New measures for shellfish health

New measures for shellfish health

MSc student Aimee Gibson measuring stress enzymes on a microplate reader. (Photo: Michael Ahrens, NIWA)

NIWA’s ecodiagnostics team has some innovative techniques available to measure the health of shellfish communities. Newest are a number of sensitive biomarkers, which enable us to quantify genetic damage and stress-enzyme levels in shellfish accurately and quickly – both hidden indicators of current and future shellfish health.

Measuring sublethal biomarkers provides early warning indicators of declining shellfish health in estuaries, before large-scale population changes take place. It also enables us to compare ‘ecological healthiness’ between estuaries and relate this to different levels of chronic contamination, such as from urban stormwater. By integrating a range of these newer tests with classical population and community measures, we can obtain a comprehensive assessment of shellfish health in different locations.

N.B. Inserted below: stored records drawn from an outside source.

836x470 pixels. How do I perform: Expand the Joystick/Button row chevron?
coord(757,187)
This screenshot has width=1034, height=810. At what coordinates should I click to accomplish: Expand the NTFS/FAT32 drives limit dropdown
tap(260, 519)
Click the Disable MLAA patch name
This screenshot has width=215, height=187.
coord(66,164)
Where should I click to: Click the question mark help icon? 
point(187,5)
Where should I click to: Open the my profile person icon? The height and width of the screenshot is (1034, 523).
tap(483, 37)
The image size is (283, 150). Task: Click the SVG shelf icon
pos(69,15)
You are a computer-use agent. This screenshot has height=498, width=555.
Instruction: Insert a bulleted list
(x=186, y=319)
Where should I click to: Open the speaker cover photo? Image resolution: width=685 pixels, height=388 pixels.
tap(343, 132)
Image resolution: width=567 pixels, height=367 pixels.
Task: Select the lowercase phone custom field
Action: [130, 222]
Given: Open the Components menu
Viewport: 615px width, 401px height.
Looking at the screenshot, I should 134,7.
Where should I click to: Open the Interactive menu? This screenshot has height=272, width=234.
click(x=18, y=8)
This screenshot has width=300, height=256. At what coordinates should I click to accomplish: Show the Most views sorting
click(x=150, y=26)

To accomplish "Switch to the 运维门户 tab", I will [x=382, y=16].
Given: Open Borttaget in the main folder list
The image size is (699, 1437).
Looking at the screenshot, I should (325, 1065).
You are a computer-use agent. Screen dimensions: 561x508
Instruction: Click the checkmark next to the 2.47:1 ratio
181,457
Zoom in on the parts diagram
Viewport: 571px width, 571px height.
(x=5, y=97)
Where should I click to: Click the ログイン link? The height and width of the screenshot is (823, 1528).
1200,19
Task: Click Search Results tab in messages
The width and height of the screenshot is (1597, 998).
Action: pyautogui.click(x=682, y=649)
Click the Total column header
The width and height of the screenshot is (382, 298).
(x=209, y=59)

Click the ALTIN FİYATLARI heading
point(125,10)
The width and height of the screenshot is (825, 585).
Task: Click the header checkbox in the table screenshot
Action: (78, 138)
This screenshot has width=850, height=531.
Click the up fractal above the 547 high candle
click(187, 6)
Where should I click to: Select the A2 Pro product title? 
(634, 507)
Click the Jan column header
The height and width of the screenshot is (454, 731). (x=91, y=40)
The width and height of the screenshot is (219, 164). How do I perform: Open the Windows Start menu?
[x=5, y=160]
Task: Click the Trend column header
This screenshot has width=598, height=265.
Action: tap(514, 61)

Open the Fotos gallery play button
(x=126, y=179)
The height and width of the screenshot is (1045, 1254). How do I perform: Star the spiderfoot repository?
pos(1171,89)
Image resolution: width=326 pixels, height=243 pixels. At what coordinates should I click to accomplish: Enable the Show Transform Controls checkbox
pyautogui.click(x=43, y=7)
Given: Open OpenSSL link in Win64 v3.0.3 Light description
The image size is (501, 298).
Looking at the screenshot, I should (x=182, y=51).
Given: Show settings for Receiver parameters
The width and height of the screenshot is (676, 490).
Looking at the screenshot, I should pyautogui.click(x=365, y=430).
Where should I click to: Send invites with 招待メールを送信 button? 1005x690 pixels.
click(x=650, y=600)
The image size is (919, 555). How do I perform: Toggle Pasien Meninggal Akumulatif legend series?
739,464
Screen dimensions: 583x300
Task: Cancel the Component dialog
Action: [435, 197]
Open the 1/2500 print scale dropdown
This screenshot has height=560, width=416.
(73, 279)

This means more reliable predictions of their long-term fate, and associated ecosystem health, and will help to direct conservation and management action.

For example, a recent comparison of cockles from five Auckland sandflats, all affected by stormwater, found significant differences in genetic damage and levels of stress enzymes between sites. Genetic damage was strongly correlated with sediment zinc concentrations. Our results show that sublethal adverse effects are occurring at sites with seemingly thriving shellfish populations. This provides an early indication of adverse effects due to toxins accumulating in shellfish that, in the long-term, could cause more serious harm to shellfish populations.

The work is funded by the Foundation for Research, Science & Technology.